Milestones

A pathbreaker at the med school

Carolyn Walch Slayman was a leader and a mentor at the medical school.

Terry Dagradi

Terry Dagradi

Carolyn Walch Slayman was the first woman to head a department at the School of Medicine. View full image

Carolyn Walch Slayman, deputy dean for academic and scientific affairs at the Yale School of Medicine, passed away on December 27 at age 79, leaving a trail of firsts and a legacy of decades of work with junior faculty. “Now that she is gone, it is even more apparent how much she did behind the scenes in her quiet, unassuming way,” says Lynn Cooley, dean of the Graduate School of Arts and Sciences. Slayman hired Cooley in 1989, and Cooley still marvels at the support Slayman gave her over the years.

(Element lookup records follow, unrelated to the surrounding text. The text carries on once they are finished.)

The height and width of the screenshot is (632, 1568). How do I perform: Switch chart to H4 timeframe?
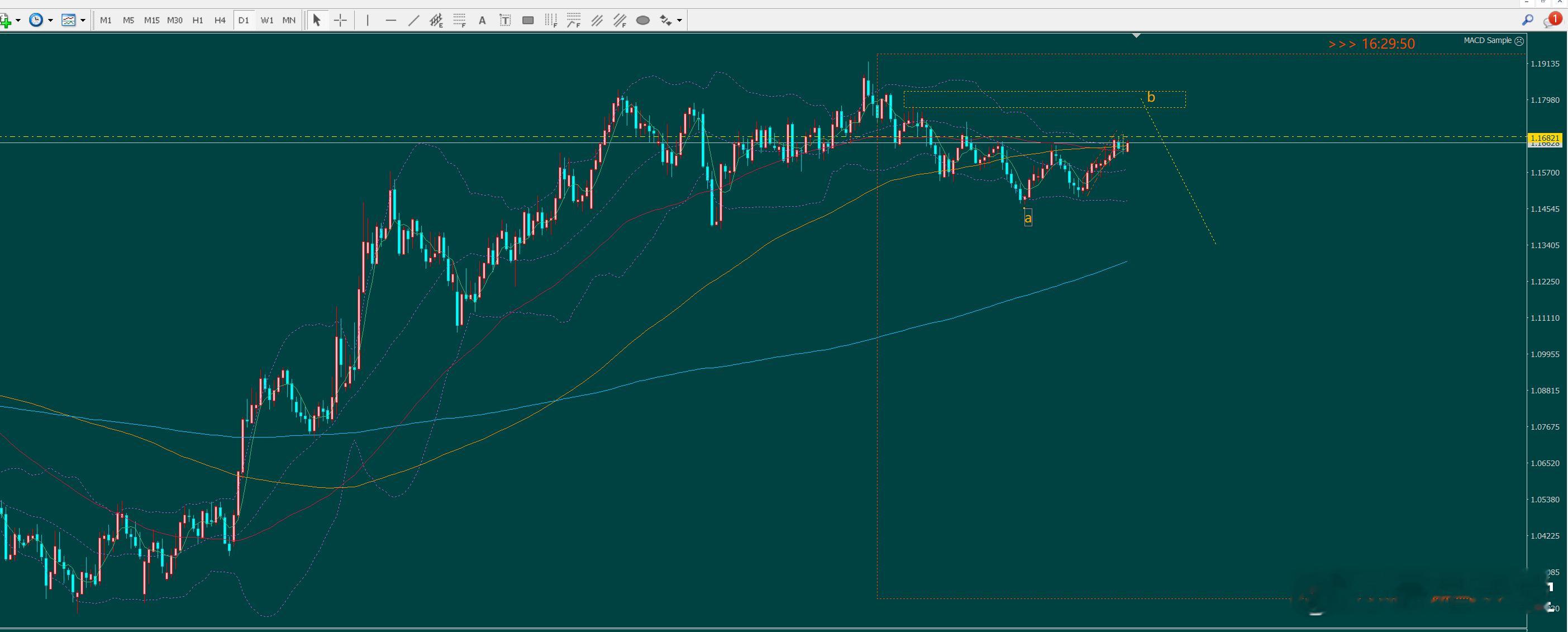(220, 20)
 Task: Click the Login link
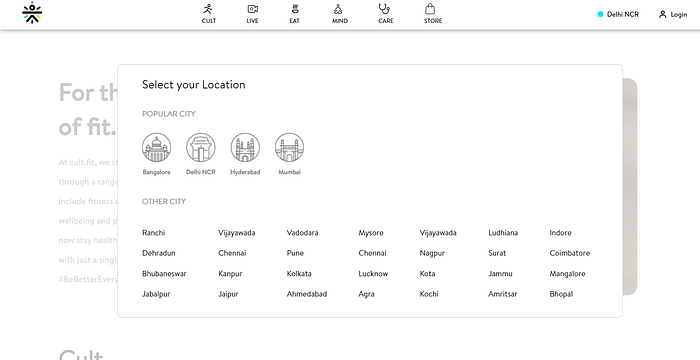tap(673, 14)

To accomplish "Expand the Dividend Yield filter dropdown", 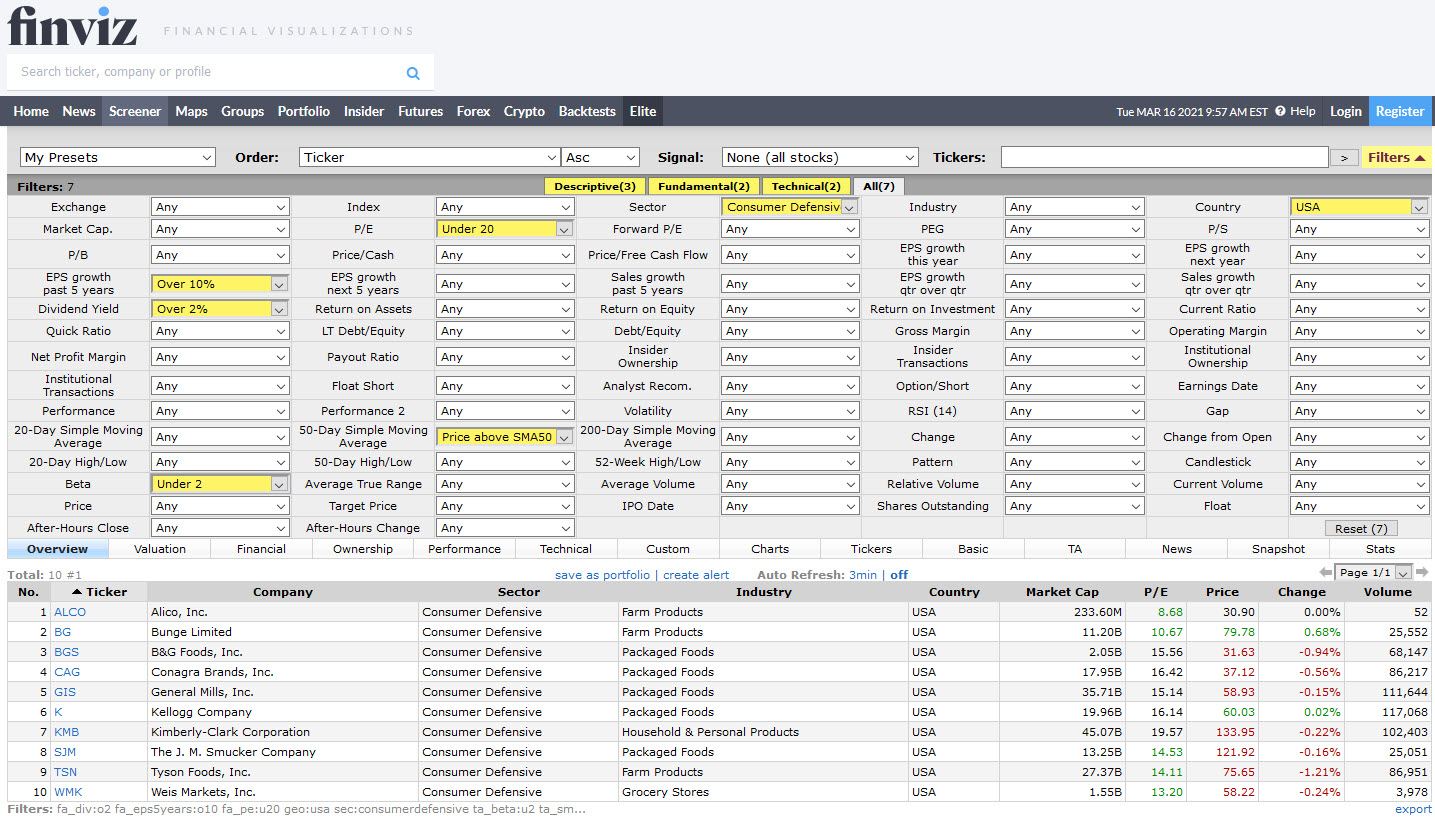I will pos(220,309).
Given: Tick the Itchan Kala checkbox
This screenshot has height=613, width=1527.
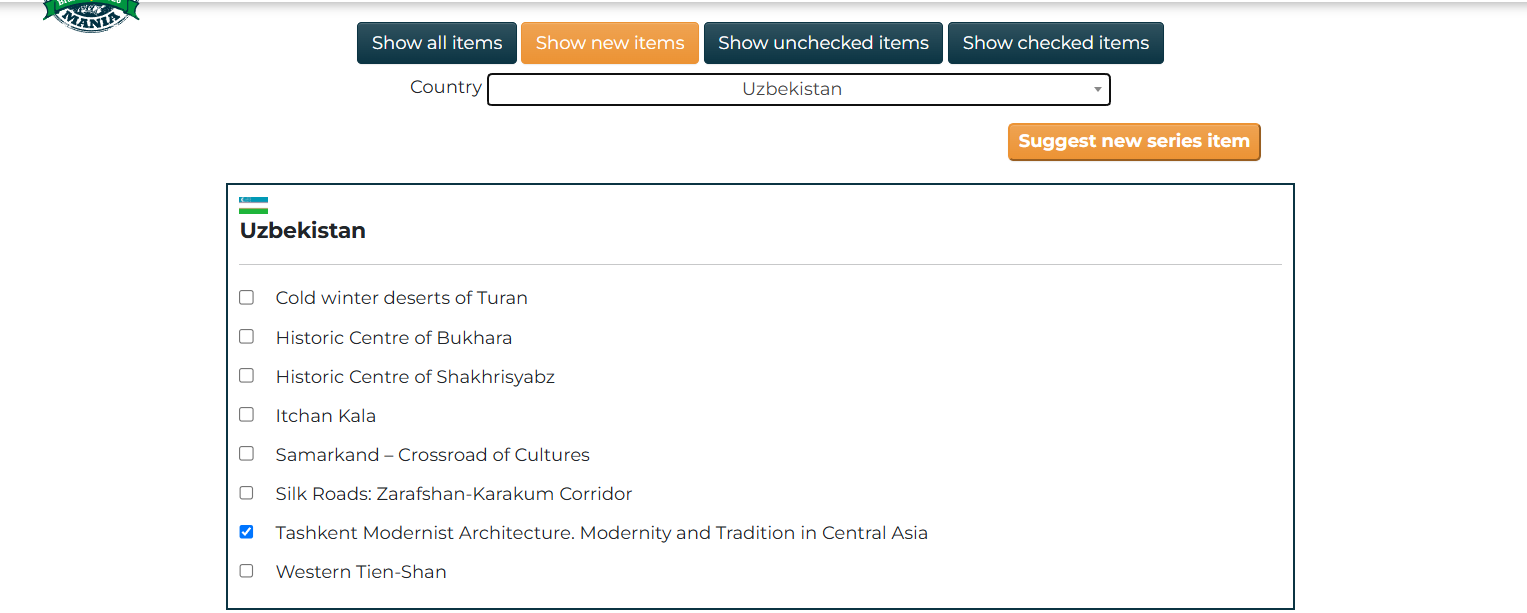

“She had a unique ability to listen to people in a thoughtful way,” says Robert Alpern, dean of the medical school, “and not always give them what they wanted, but make them feel that they had been heard and that they were important. She probably had just the perfect temperament of anyone that one gets to work with.”

Slayman first arrived at Yale in 1967, when she joined the medical school as an assistant professor in the Departments of Microbiology and Physiology. She had been the only woman in her PhD year at Rockefeller University. When she was named chair of the Department of Genetics in 1984, she became the first woman to head a department in the medical school. Seven years later, she was named Sterling Professor of Genetics—only the second woman to receive a Sterling Professorship, Yale’s highest academic honor. And in 1995, she was the first woman to be named a deputy dean at the medical school.

“She went way beyond the call of duty,” says Cooley, remembering Slayman’s handwritten notes on her first grant proposals, which she returned to Cooley overnight. “She took the time to really help; she showed an unusual level of dedication.” Slayman also had a lighter side. “She was a great storyteller,” adds Cooley, and “enjoyed listening to trucker music. She knew it and would sing along.”

In her years as deputy dean, from 1995 until her death, Cooley says Slayman was always fully engaged and supportive. “Unselfishly, without fanfare or fuss,” Cooley told the group at Slayman’s memorial service, “Carolyn became my most valuable mentor through every stage of my career at Yale.”